Loeb--Between Sea and Sky

A Sled Named Pre-1918

Perhaps my best bit of imaginative music criticism--

Between Sea and Sky is like Citizen Kane.

Between Sea and Sky opens with a wisp of a tune--four notes rising stepwise. 100% pre-1918.

The opening gets the tune under our skin but also starts to turn it upside down. The heart of the piece is descending music, almost unbearably sad. A gnostic wasteland of descent.

I can get lost in the sad descending music, but listening carefully, phrase by phrase, I understand each gesture.Surprisingly the composer finds something in those depths, in those desperately sad descending, expiring lines.

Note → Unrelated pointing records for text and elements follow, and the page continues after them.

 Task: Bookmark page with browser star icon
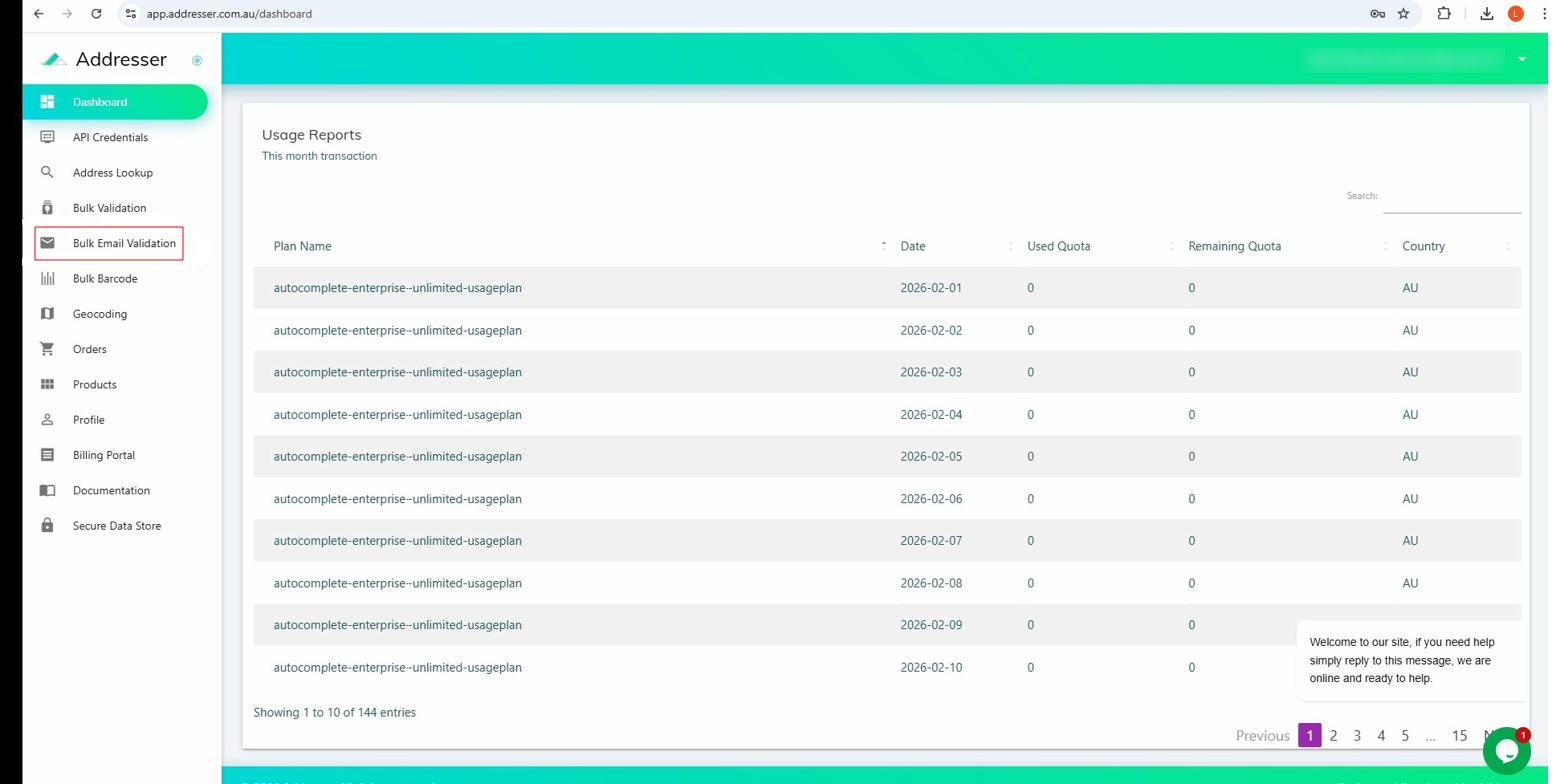[x=1404, y=14]
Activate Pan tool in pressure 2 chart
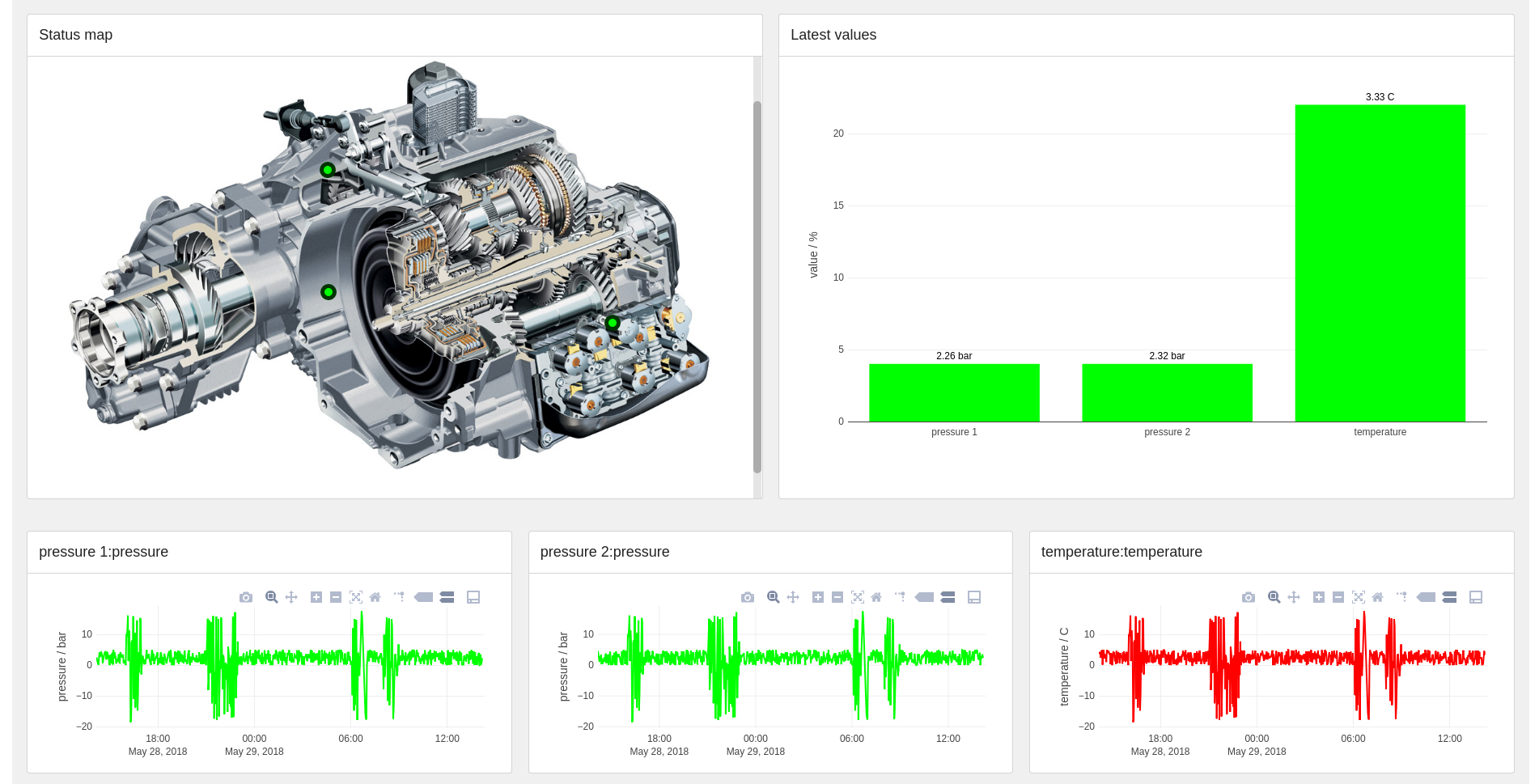Viewport: 1539px width, 784px height. tap(793, 597)
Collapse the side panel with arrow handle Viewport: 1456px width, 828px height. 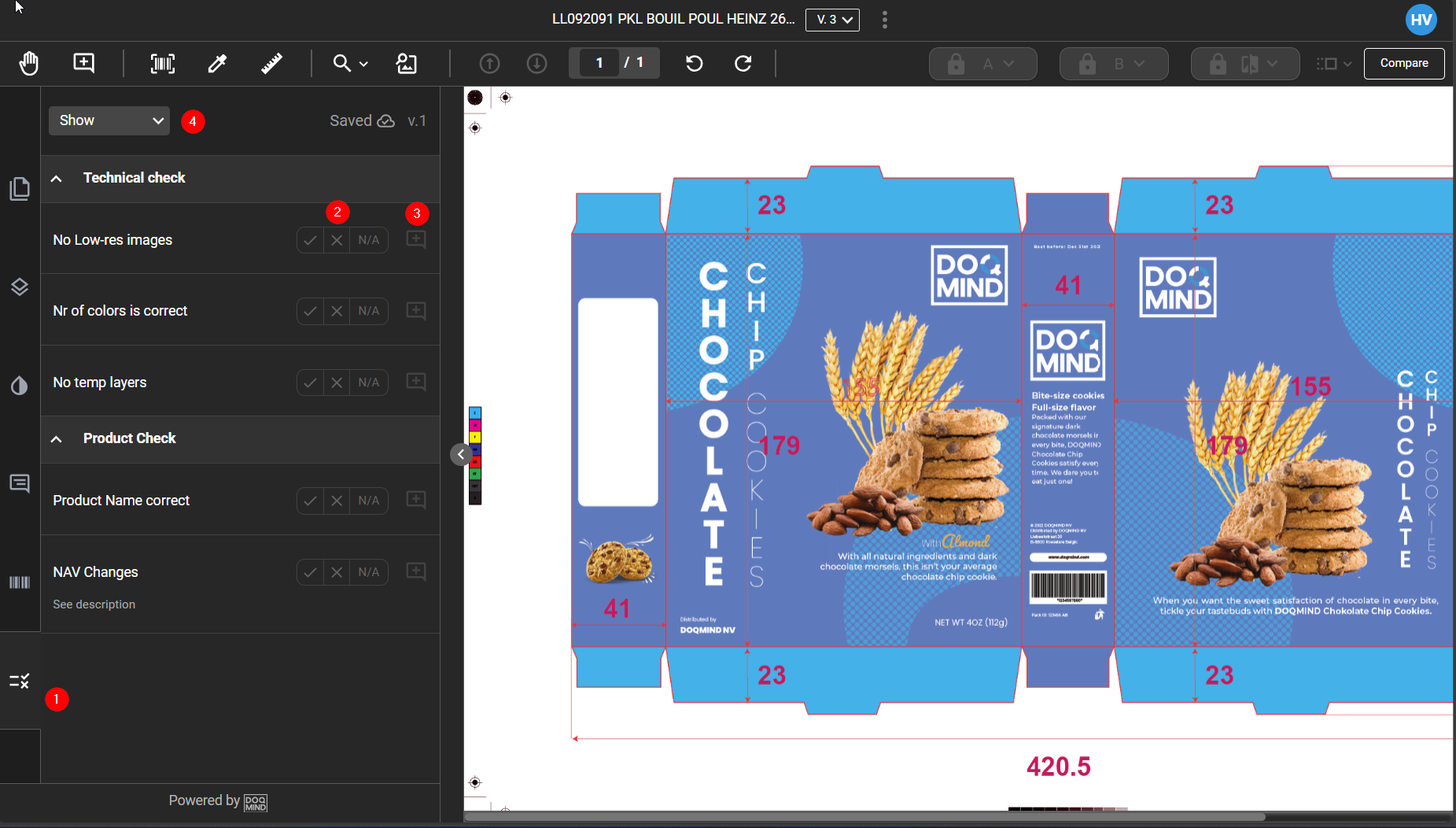pos(461,454)
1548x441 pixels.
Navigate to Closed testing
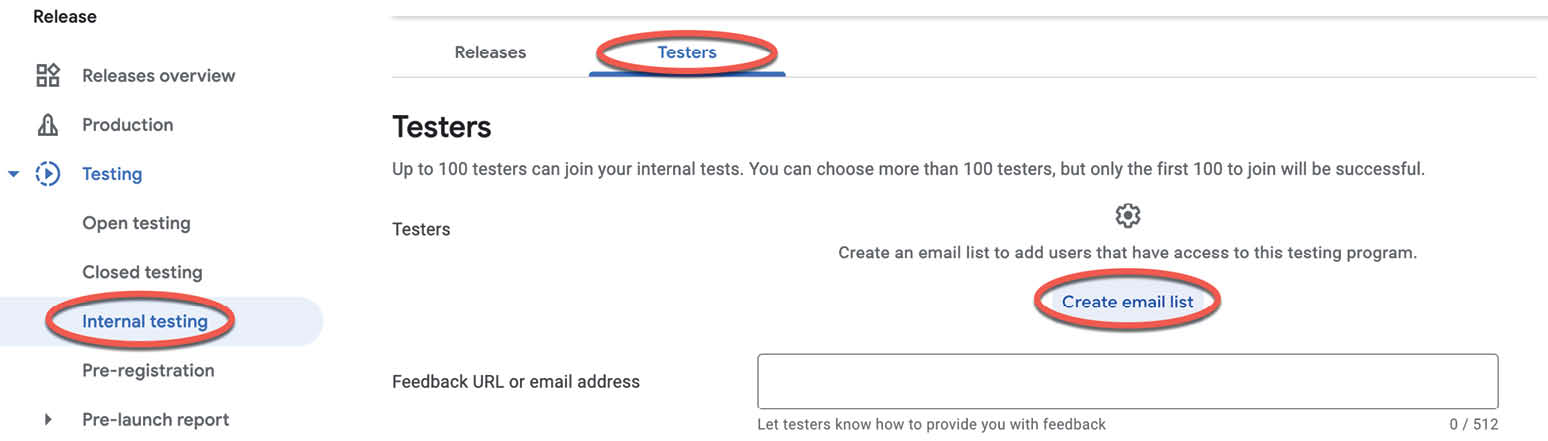coord(142,272)

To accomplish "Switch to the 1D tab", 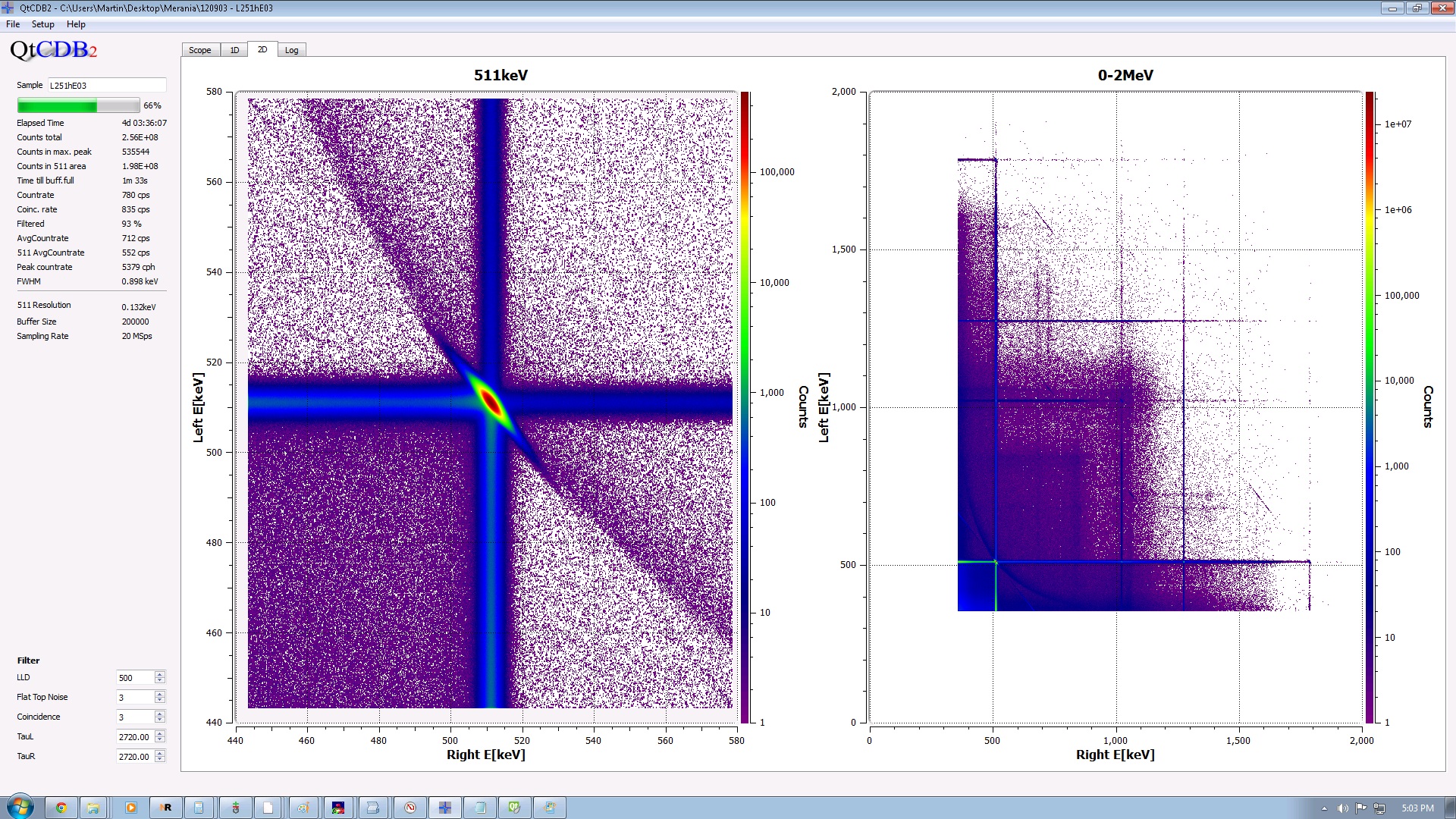I will coord(234,50).
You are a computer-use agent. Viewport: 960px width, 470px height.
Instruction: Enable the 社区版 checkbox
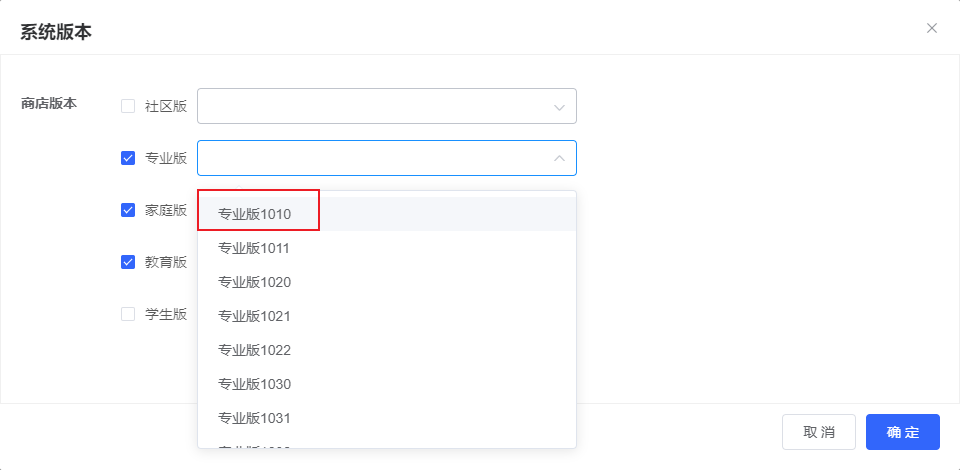click(128, 106)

The return of the modestly rising opening tune is the Citizen Kane moment translated into David Loeb's musical vocabulary.

Orson Wells responds to Jorge Luis Borges' review

"We all know that a party, a palace, a great undertaking, a lunch for writers and journalists, an atmosphere of cordial and spontaneous camaraderie, are essentially horrendous." (Borges review of Citizen Kane"

I think:

Likewise, a century of wars and revolutions-musical and political revolutions. Loeb didn't join any of the 20th C. musical revolutions, but he acquire the appetite for harmonic labyrinths. He recentered that on pre-1918, but even more pre-Renaissance and Asian musical idioms. A syncretist's syncretist.

When we embrace integration to this degree, revolutions the merest blip.


Srdjan Berdovic, Carlo Valte, Mariano Aguirre, guitars

David Loeb Website

from Loeb's website--

Although David Loeb began composing at the age of six, he destroyed everything he had written prior to beginning his studies at Mannes (not to mention some things written much later). Nevertheless the works written since then now number well over one thousand, and he continues to produce new compositions in diverse media frequently. Moving back and forth between residences in New York and Kyoto and often making shorter trips from both places actually increases his output rather than slowing it down. Changes of climate, cuisine, culture, language, art, and above all music seem to provide considerable stimulation for creativity.

Loeb created his unique international style. Each instrument is a mask. When he writes for guitar, the mask is part biwa and shamisen, part Renaissance lute.